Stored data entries

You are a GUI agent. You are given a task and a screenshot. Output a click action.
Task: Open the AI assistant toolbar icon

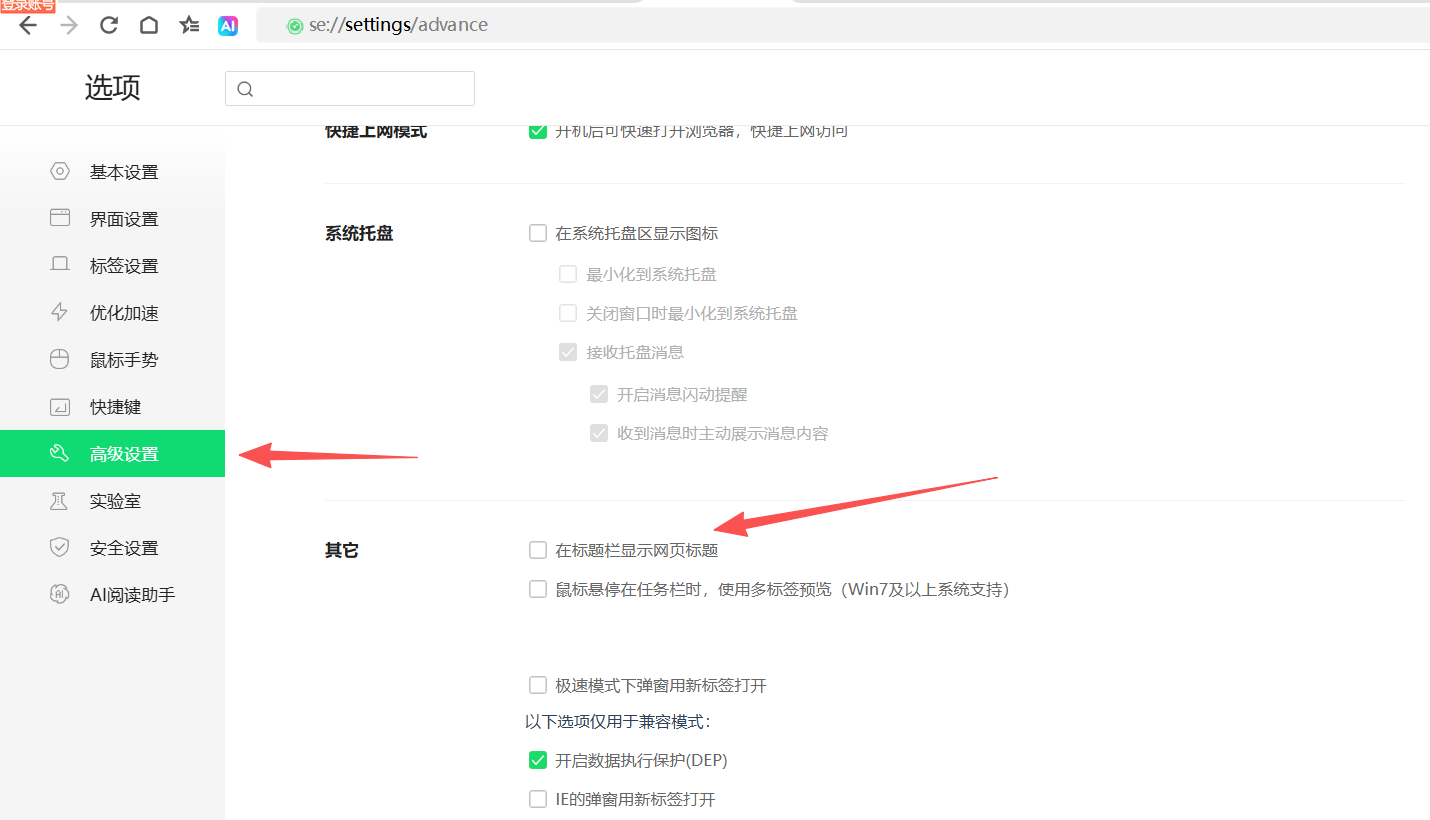[228, 25]
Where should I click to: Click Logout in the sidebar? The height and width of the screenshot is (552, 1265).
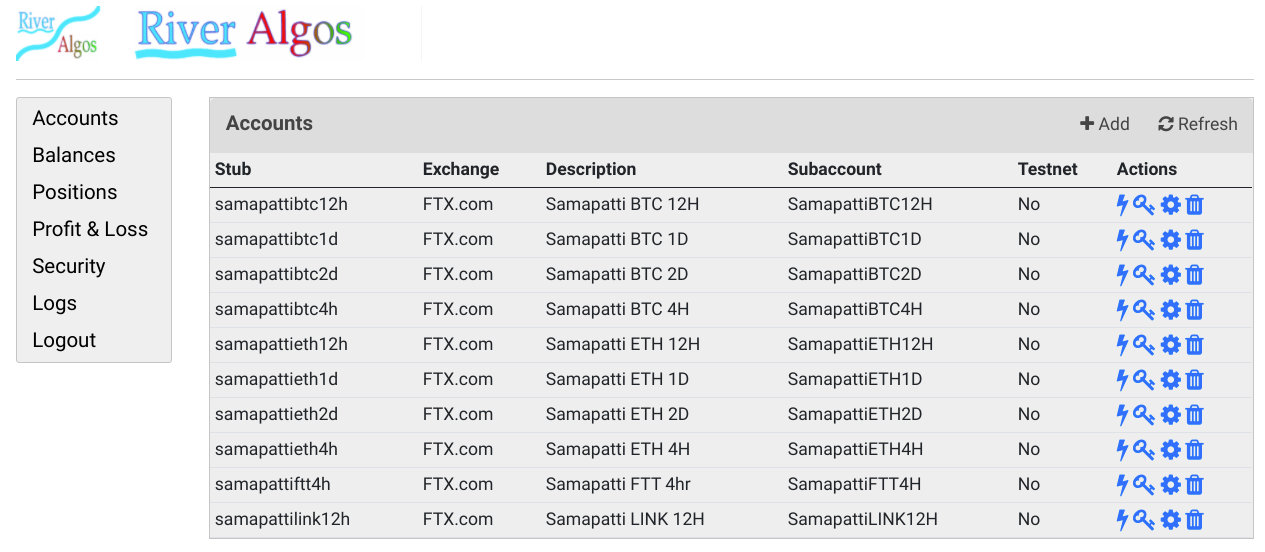click(x=64, y=340)
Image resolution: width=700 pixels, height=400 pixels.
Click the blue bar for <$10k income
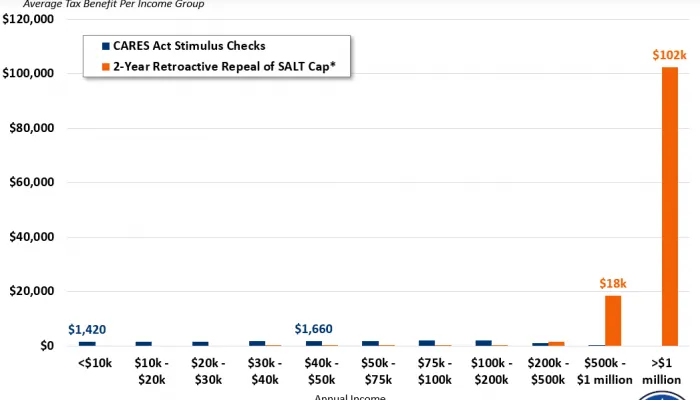(x=87, y=343)
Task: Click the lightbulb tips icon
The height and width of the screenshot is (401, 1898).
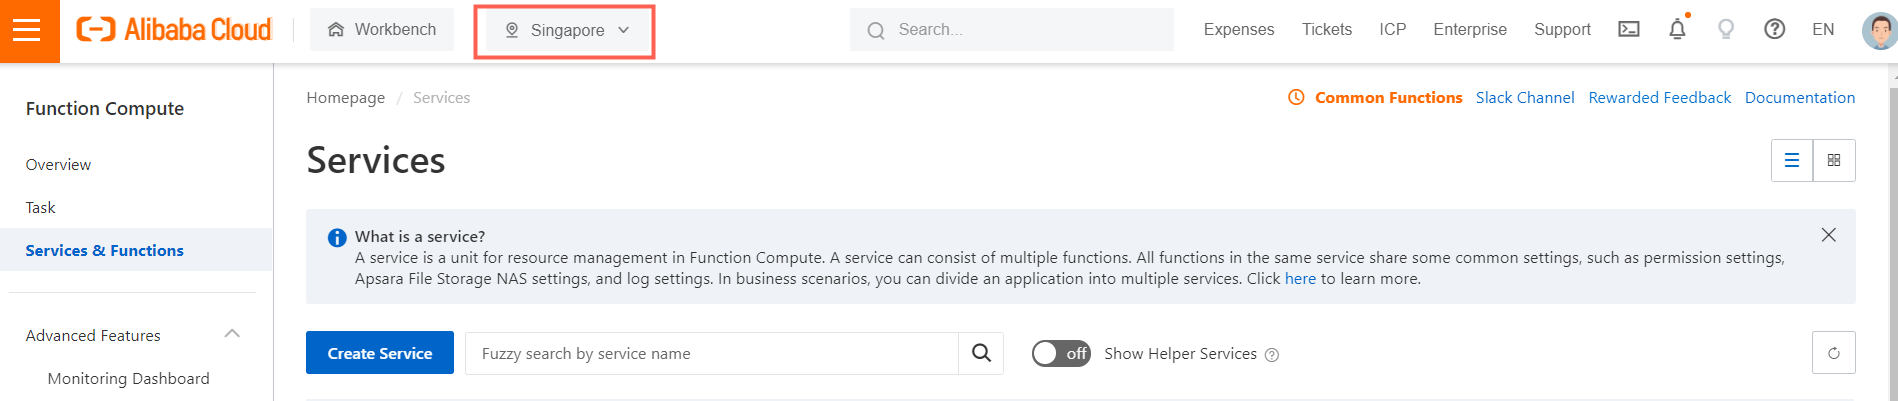Action: coord(1725,30)
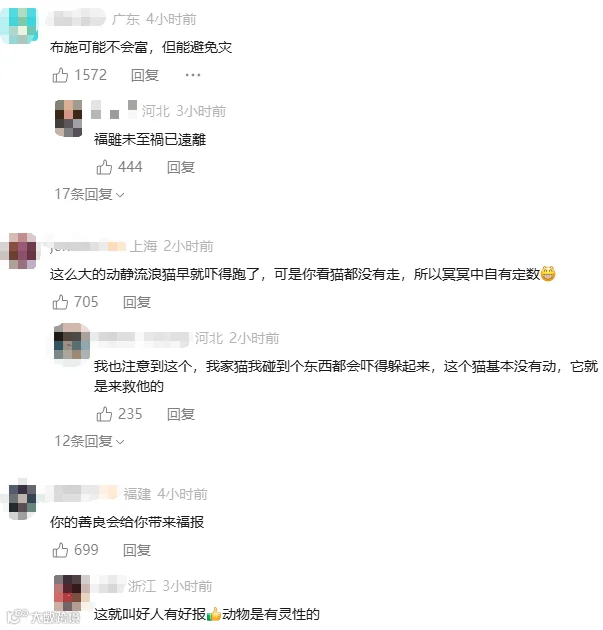Open the Shanghai commenter's avatar
Image resolution: width=603 pixels, height=630 pixels.
coord(19,251)
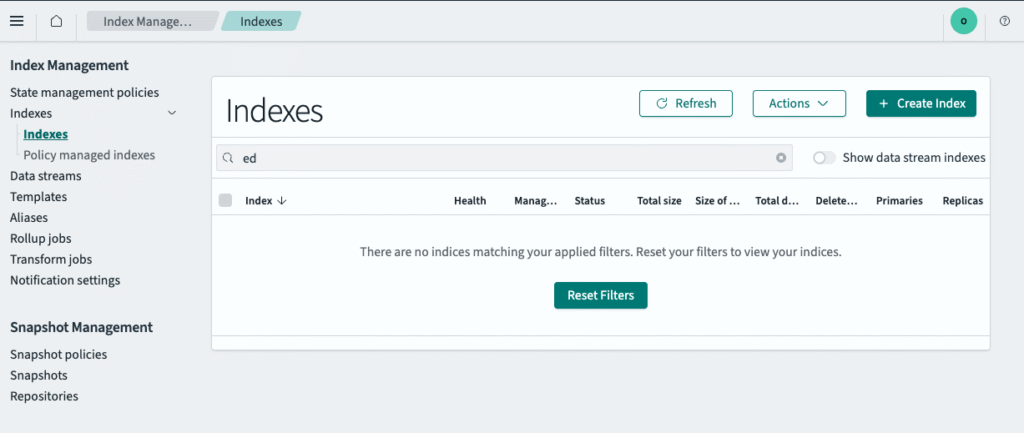
Task: Open Snapshot policies in sidebar
Action: pos(58,354)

• **Exercise prompt**:
Every entry above should be written out again verbatim, with no pictures included.

• **Exercise result**:
You are a GUI agent. You are given a task and a screenshot. Output a click action.
Task: Open the AI assistant toolbar icon

[228, 25]
Where should I click to: Click Logout in the sidebar? The height and width of the screenshot is (552, 1265).
click(x=64, y=340)
Image resolution: width=700 pixels, height=400 pixels.
Click the blue bar for <$10k income
(x=87, y=343)
Task: Click the lightbulb tips icon
The height and width of the screenshot is (401, 1898).
Action: coord(1725,30)
Open the Shanghai commenter's avatar
Image resolution: width=603 pixels, height=630 pixels.
coord(19,251)
Task: Open Snapshot policies in sidebar
Action: pos(58,354)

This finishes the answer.